An diesem Abend aber - der Tag war unter angestrengter Arbeit und vielen
ehrenden und freundschaftlichen Geburtstagswünschen schnell verlaufen -
wollte K. sofort nach Hause gehen. In allen kleinen Pausen der Tagesarbeit
hatte er daran gedacht; ohne genau zu wissen, was er meinte, schien es ihm,
als ob durch die Vorfälle des Morgens eine große Unordnung in der ganzen
Wohnung der Frau Grubach verursacht worden sei und daß gerade er nötig
sei, um die Ordnung wiederherzustellen. War aber einmal diese Ordnung
hergestellt, dann war jede Spur jener Vorfälle ausgelöscht und alles nahm
seinen alten Gang wieder auf. Insbesondere von den drei Beamten war nichts
zu befürchten, sie waren wieder in die große Beamtenschaft der Bank
versenkt, es war keine Veränderung an ihnen zu bemerken. K. hatte sie öfters
einzeln und gemeinsam in sein Büro berufen, zu keinem andern Zweck, als
um sie zu beobachten; immer hatte er sie befriedigt entlassen können.

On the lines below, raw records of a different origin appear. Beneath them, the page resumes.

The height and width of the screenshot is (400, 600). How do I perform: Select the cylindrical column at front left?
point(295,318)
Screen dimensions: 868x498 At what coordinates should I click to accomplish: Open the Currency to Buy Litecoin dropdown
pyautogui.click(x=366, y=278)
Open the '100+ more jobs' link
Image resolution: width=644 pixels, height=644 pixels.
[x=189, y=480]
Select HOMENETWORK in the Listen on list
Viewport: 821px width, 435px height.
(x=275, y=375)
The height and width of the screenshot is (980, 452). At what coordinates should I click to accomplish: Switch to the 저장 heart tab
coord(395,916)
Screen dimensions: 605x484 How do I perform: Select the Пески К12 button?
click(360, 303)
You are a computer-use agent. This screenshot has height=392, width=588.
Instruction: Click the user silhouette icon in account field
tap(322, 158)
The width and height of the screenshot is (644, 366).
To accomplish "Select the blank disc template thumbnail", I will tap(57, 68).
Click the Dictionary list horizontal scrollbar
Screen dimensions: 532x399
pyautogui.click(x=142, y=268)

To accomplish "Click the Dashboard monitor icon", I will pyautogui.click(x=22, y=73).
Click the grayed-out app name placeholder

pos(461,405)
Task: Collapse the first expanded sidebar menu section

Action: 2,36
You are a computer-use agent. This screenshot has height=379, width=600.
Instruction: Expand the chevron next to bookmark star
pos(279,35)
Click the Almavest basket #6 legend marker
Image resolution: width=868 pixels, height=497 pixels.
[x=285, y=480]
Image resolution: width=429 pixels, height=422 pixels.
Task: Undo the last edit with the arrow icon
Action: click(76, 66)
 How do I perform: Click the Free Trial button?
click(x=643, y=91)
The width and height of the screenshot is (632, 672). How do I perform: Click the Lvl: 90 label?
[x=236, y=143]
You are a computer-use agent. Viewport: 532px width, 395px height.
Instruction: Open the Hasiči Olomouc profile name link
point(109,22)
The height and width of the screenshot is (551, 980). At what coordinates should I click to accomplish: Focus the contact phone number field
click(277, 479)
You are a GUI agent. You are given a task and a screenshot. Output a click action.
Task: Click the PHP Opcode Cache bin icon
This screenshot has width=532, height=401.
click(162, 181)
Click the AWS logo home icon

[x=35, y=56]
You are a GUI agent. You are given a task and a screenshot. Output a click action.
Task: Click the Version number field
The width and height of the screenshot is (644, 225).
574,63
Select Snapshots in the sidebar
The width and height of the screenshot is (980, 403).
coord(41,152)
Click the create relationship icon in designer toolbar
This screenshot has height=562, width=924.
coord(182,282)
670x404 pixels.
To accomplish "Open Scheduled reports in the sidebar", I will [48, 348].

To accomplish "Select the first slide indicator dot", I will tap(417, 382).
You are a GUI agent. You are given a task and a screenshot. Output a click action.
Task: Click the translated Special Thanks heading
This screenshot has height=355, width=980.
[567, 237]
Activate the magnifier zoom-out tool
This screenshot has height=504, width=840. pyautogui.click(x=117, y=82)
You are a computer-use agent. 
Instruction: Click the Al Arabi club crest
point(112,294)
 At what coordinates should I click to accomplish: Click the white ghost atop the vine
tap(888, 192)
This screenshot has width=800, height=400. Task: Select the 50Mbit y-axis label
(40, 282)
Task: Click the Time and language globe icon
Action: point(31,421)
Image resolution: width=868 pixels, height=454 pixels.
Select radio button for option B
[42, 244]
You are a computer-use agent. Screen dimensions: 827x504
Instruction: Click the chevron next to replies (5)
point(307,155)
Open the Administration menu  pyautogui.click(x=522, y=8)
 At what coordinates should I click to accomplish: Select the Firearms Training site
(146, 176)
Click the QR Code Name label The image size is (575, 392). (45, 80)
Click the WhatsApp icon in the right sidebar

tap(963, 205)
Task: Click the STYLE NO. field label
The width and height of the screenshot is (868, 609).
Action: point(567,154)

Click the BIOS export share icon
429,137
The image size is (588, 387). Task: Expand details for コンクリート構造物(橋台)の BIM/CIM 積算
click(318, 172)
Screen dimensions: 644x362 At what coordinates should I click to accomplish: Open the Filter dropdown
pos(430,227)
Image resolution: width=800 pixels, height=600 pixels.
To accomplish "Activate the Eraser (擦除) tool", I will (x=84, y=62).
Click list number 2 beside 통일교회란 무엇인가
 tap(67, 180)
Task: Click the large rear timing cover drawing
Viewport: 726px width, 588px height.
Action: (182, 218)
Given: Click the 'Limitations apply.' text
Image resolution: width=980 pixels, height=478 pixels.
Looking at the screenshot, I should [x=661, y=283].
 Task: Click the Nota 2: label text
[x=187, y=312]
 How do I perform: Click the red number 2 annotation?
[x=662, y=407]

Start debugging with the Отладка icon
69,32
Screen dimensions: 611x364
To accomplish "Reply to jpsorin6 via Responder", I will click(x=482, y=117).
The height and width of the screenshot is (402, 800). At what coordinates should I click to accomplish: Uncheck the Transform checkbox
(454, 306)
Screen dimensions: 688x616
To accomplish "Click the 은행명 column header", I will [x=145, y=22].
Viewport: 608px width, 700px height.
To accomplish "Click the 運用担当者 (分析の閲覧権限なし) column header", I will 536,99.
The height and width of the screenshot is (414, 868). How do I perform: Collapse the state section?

Als er um halb zehn Uhr abends vor dem Hause, in dem er wohnte, ankam,
traf er im Haustor einen jungen Burschen, der dort breitbeinig stand und eine
Pfeife rauchte. »Wer sind Sie?« fragte K. sofort und brachte sein Gesicht nahe
an den Burschen, man sah nicht viel im Halbdunkel des Flurs. »Ich bin der
Sohn des Hausmeisters, gnädiger Herr«, antwortete der Bursche, nahm die
Pfeife aus dem Mund und trat zur Seite. »Der Sohn des Hausmeisters?« fragte
K. und klopfte mit seinem Stock ungeduldig den Boden. »Wünscht der
gnädige Herr etwas? Soll ich den Vater holen?« »Nein, nein«, sagte K., in
seiner Stimme lag etwas Verzeihendes, als habe der Bursche etwas Böses
ausgeführt, er aber verzeihe ihm. »Es ist gut«, sagte er dann und ging weiter,
aber ehe er die Treppe hinaufstieg, drehte er sich noch einmal um.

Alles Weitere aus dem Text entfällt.